═════ 抜粋箇所

コンスタンティノープル包囲戦 (717年-718年)

イスラーム帝国のアラブ軍による二度目で最後となるコンスタンティノープルの包囲戦

717年から718年にかけて起こったコンスタンティノープル包囲戦(コンスタンティノープルほういせん)は、ビザンツ帝国(東ローマ帝国)の首都であるコンスタンティノープルに対しウマイヤ朝のアラブ軍が陸と海の両面から行った包囲戦である。

コンスタンティノープル包囲戦
(717年-718年)
イスラーム教徒の初期の征服活動英語版
アラブ・ビザンツ戦争
Medieval miniature showing cavalry sallying from a city and routing an enemy army
包囲戦の様子が描かれている『マナッセスの年代記英語版』の14世紀のブルガリア語版の細密画
717年7月15日もしくは8月15日[注 1] - 718年8月15日
場所トラキアビテュニアマルマラ海
結果 ビザンツ帝国が勝利し、ウマイヤ朝軍はコンスタンティノープルに対する包囲を解いて撤退した。

══════════

• 指示 1:
次の(a)〜(c)が抜粋の内容と一致するかを、それぞれ「はい」か「いいえ」で答えてください。判断の根拠となる抜粋の語句も、そのまま引用して添えること。
(a) この包囲戦は陸と海の両面から行われた。
(b) 包囲戦はウマイヤ朝軍の勝利に終わった。
(c) これはアラブ軍によるコンスタンティノープルの最初の包囲戦である。
• 指示 2:
抜粋をもとに、次の問いに一行ずつ答えてください。
(a) 包囲戦が終わった日付はいつか。
(b) 細密画が収められているのは、何世紀の何語版か。
(c) ビザンツ帝国の首都はどこか。
• 指示 3:
抜粋から、「イスラーム帝国のアラブ軍による二度目で最後となるコンスタンティノープルの包囲戦」で始まり「両面から行った包囲戦である。」までの部分をそのまま引用してください。

═════ 提供資料

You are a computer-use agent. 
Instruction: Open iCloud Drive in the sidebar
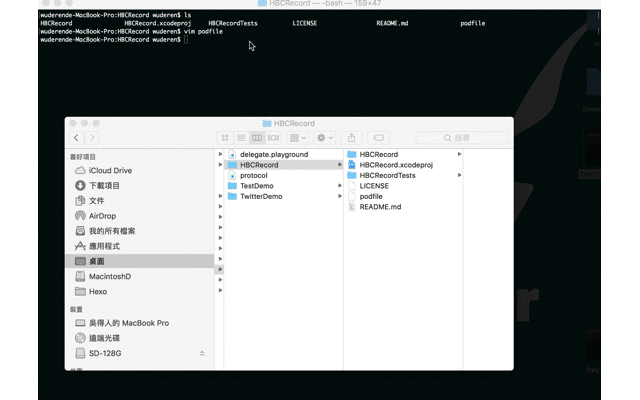(110, 171)
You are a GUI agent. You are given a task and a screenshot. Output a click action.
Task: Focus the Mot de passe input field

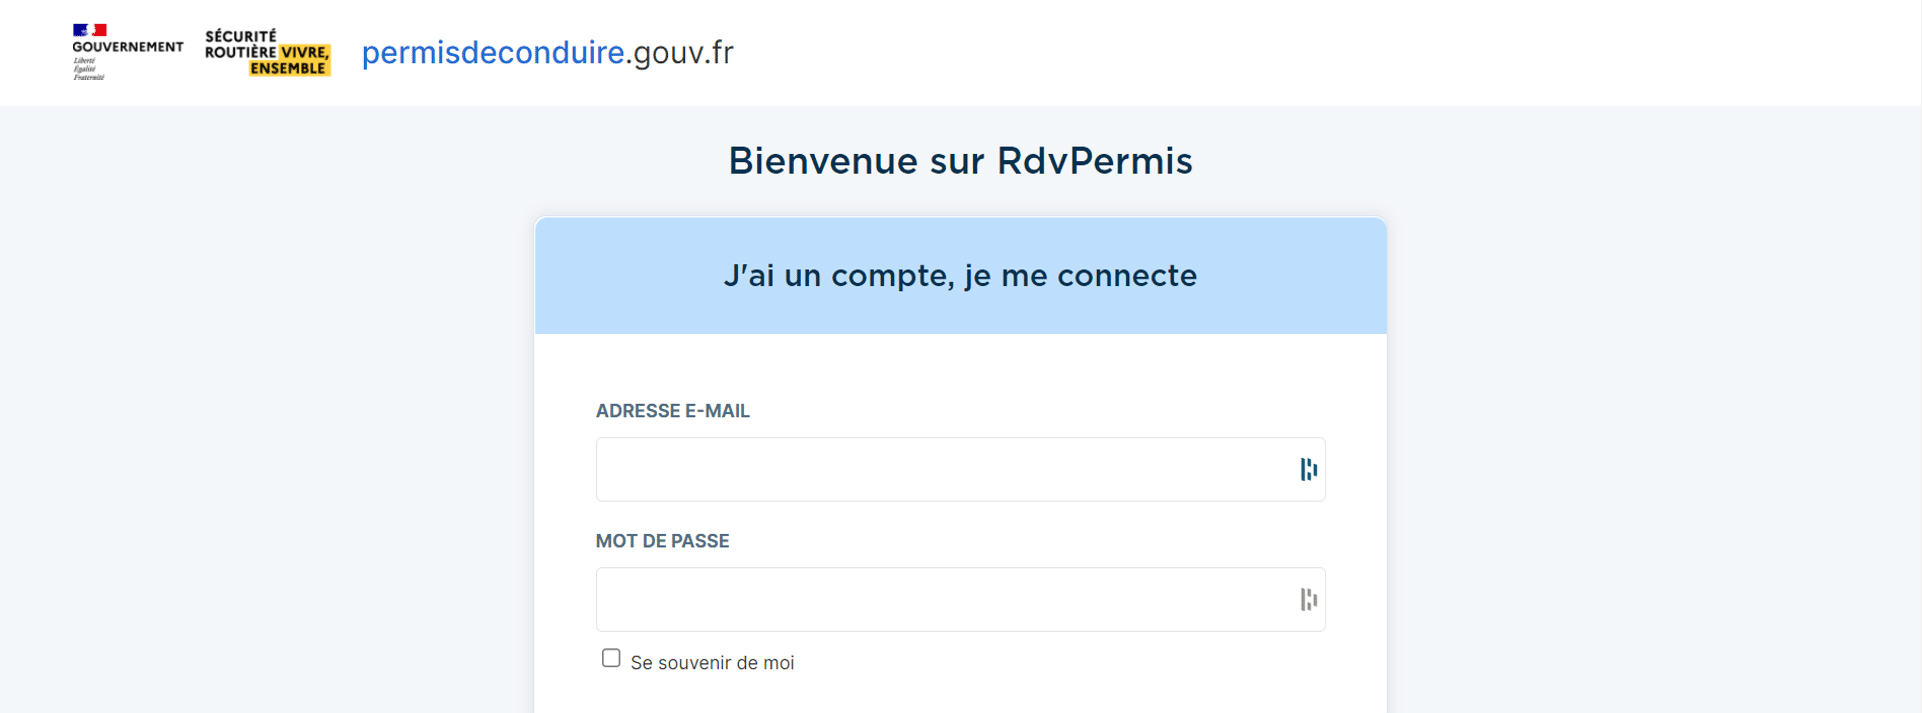point(961,599)
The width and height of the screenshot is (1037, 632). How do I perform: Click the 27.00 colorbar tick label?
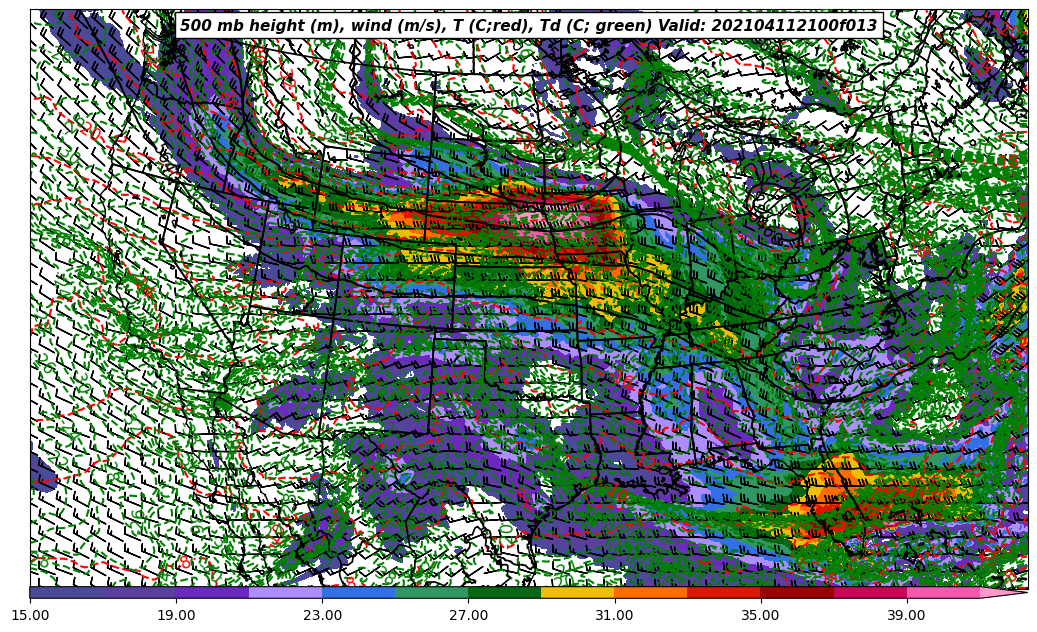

══════════

• 出力 1:
(a) はい:「陸と海の両面から行った包囲戦である」
(b) いいえ:「ビザンツ帝国が勝利し、ウマイヤ朝軍はコンスタンティノープルに対する包囲を解いて撤退した」
(c) いいえ:「二度目で最後となるコンスタンティノープルの包囲戦」

• 出力 2:
(a) 718年8月15日
(b) 14世紀のブルガリア語版
(c) コンスタンティノープル

• 出力 3:
イスラーム帝国のアラブ軍による二度目で最後となるコンスタンティノープルの包囲戦

717年から718年にかけて起こったコンスタンティノープル包囲戦(コンスタンティノープルほういせん)は、ビザンツ帝国(東ローマ帝国)の首都であるコンスタンティノープルに対しウマイヤ朝のアラブ軍が陸と海の両面から行った包囲戦である。